Hacker News new | ask | show | jobs
by etm117 5747 days ago
The way I read it was the problem was corruption inside the database and the warm backup was corrupted during the automatic mirroring before they noticed the problem. So at that point, both the PROD and Failover instance are busted once the issue was determined. To resolve, it looks like they had to rollback to the last valid full DB backup from Sunday and then apply the log backups iteratively from Sunday to catch up the DB before bringing it back online.
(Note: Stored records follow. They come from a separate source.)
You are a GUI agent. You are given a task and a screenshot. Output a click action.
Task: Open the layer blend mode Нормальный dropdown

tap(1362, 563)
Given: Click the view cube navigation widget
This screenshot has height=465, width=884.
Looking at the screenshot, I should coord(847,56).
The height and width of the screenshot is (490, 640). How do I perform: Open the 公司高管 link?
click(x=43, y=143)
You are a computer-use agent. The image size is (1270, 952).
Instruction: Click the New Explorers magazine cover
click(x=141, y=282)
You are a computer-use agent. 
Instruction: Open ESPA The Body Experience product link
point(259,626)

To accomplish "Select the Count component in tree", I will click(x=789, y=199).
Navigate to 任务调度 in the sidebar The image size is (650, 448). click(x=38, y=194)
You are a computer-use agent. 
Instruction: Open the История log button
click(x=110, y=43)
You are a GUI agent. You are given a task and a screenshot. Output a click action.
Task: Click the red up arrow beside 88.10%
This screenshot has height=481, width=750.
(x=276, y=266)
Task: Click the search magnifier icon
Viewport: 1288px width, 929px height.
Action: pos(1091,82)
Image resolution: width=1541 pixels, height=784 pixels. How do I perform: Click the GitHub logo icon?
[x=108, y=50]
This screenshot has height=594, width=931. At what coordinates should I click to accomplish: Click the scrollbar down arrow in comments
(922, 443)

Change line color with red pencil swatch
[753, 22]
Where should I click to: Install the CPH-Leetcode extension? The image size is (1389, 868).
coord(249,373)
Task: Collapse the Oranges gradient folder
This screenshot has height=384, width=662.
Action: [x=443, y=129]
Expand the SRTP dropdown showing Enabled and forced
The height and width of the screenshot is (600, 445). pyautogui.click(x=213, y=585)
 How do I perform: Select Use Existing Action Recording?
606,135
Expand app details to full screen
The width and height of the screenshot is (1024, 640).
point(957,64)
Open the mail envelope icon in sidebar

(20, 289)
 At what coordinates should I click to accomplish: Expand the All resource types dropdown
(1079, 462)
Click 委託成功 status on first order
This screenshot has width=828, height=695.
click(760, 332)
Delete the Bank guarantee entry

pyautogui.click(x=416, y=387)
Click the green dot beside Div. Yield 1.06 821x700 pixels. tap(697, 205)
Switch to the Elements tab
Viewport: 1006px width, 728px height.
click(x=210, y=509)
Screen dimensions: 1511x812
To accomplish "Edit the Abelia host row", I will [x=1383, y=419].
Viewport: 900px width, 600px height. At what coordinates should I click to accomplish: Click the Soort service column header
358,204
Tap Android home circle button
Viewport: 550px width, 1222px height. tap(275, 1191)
At my shop we had a similar issue (but at the SAN level, not the DB level) where the corruption issue was data that exposed a bug in the system. The data was automatically mirrored to the warm standby machine. When PROD crashed, the standby was brought up and immediately crashed also. We had to rebuild from tape backups which was stupid-slow (trademarked term there ;-). All in all it was a horrible mess that was root-caused to a bug in vendor firmware. Eerily similar to the JPMorgan Chase issue in the OP.

2 comments

I'm guessing they were using the storage to do the replication, rather than DataGuard to replicate and RMAN to make the initial copy, which checksums the blocks on the way - it'll tell you off the bat if you have any block-level corruption, there's no way for the storage to do this because it can't tell a valid Oracle block from any other sort of block. Because DataGuard is Oracle-aware, you always have a valid standby - if the primary datafiles are corrupt, you can still ship the redo logs (which you will be multiplexing too).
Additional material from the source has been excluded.